*** Begin section ***

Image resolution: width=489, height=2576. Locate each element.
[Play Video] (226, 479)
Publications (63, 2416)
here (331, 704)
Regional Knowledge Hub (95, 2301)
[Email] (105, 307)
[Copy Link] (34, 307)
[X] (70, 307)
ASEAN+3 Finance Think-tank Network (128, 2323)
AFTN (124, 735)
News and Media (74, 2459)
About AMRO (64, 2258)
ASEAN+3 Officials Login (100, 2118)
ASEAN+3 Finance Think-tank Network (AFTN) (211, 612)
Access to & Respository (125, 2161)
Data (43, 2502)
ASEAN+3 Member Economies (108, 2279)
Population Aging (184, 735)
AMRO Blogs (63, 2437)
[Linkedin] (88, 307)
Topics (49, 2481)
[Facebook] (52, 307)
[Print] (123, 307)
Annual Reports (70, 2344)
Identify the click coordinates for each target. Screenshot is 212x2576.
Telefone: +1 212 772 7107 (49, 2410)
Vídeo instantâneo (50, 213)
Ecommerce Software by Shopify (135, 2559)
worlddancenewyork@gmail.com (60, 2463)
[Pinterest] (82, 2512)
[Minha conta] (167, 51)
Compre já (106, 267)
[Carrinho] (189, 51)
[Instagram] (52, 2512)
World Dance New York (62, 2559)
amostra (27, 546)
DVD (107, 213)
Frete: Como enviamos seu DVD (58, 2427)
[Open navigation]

*** End section ***

Repeat the listing in full, keeping every line exactly as it is.

Image resolution: width=489, height=2576. Locate each element.
[Play Video] (226, 479)
Publications (63, 2416)
here (331, 704)
Regional Knowledge Hub (95, 2301)
[Email] (105, 307)
[Copy Link] (34, 307)
[X] (70, 307)
ASEAN+3 Finance Think-tank Network (128, 2323)
AFTN (124, 735)
News and Media (74, 2459)
About AMRO (64, 2258)
ASEAN+3 Officials Login (100, 2118)
ASEAN+3 Finance Think-tank Network (AFTN) (211, 612)
Access to & Respository (125, 2161)
Data (43, 2502)
ASEAN+3 Member Economies (108, 2279)
Population Aging (184, 735)
AMRO Blogs (63, 2437)
[Linkedin] (88, 307)
Topics (49, 2481)
[Facebook] (52, 307)
[Print] (123, 307)
Annual Reports (70, 2344)
Identify the click coordinates for each target. Screenshot is 212x2576.
Telefone: +1 212 772 7107 (49, 2410)
Vídeo instantâneo (50, 213)
Ecommerce Software by Shopify (135, 2559)
worlddancenewyork@gmail.com (60, 2463)
[Pinterest] (82, 2512)
[Minha conta] (167, 51)
Compre já (106, 267)
[Carrinho] (189, 51)
[Instagram] (52, 2512)
World Dance New York (62, 2559)
amostra (27, 546)
DVD (107, 213)
Frete: Como enviamos seu DVD (58, 2427)
[Open navigation]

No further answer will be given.